Winning the AI Cyber Race: Verifiability is All You Need

When speaking at BSides Frankfurt in Summer 2025 (my hometown conference), I opened with a question that’s been haunting me: Are we entering an AI winter, or is this the beginning of springtime for AI in cybersecurity?

After the NXS supply chain attack, Anthropic’s report on nation-states weaponizing AI, and DARPA’s AIxCC cyber challenge results, I’m convinced: spring is here, and offense is winning.

But not for the reasons you think. It’s not about better models or more compute. It’s about something far more fundamental: verifiability.

Let me take you back to 2001. I was 16, playing Counter-Strike obsessively, convinced I was pretty good. Then JoeBot showed up. A 16-year-old kid from another German city had built a neural network bot as part of his Abitur project. The paper is still on archive.org, go read it.

Here’s what blew my mind: this tiny neural network had only 77 parameters. Compare that to DeepSeek today with 700+ billion. Yet that bot made the game unplayable. It was that good.

The kid’s biggest challenge wasn’t building the network, but getting training data. He tried simulating games, recording matches, scraping whatever he could to train his model. He eventually cracked it.

That experience sparked my obsession with neural networks. I bought my first book on backpropagation. I started building my own experiments. But more importantly, it taught me something crucial about machine learning that took our industry another two decades to fully understand: the bottleneck isn’t generation: it’s verification.

Here’s the mental model OpenAIs Jason Wei blogged about earlier in the year that’s reshaping how I think about AI in security:

The ease of training AI to solve a task is proportional to how verifiable that task is.

Think about it. Sudoku is hard to solve but trivially easy to verify, just check if each row, column, and box has unique digits. Chess? Easy to verify: did you win or lose? Diet advice? Easy to generate, impossible to verify for years.

> EXERCISE DATA
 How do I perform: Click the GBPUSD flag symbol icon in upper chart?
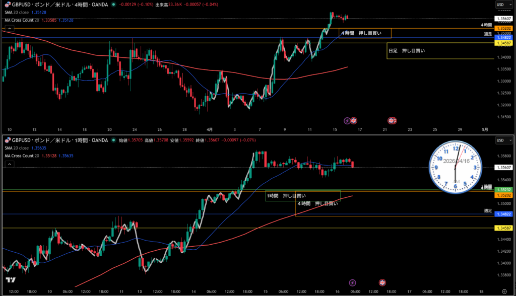[7, 5]
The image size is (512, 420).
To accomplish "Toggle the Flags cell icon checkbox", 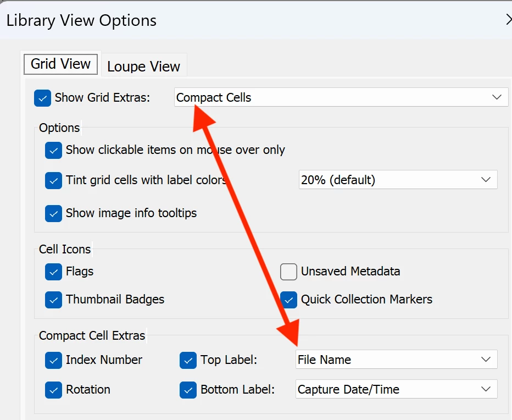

> TASKS
a: Could you set down the passage from the verifiability post above, starting at "When speaking at" and ending at "offense is winning."?
b: What does the verifiability post above say, summed up in two sentences?
c: In the verifiability post above, how many parameters did the JoeBot neural network have?

> ANSWERS BY ITEM
a:
When speaking at BSides Frankfurt in Summer 2025 (my hometown conference), I opened with a question that’s been haunting me: Are we entering an AI winter, or is this the beginning of springtime for AI in cybersecurity?

After the NXS supply chain attack, Anthropic’s report on nation-states weaponizing AI, and DARPA’s AIxCC cyber challenge results, I’m convinced: spring is here, and offense is winning.

b: The author says spring is here for AI in cybersecurity and offense is winning, not because of better models or more compute but because of verifiability. A 77-parameter neural network bot from 2001 taught the author that the bottleneck in machine learning is verification rather than generation, and Jason Wei's mental model holds that the ease of training AI on a task is proportional to how verifiable that task is.

c: It had only 77 parameters.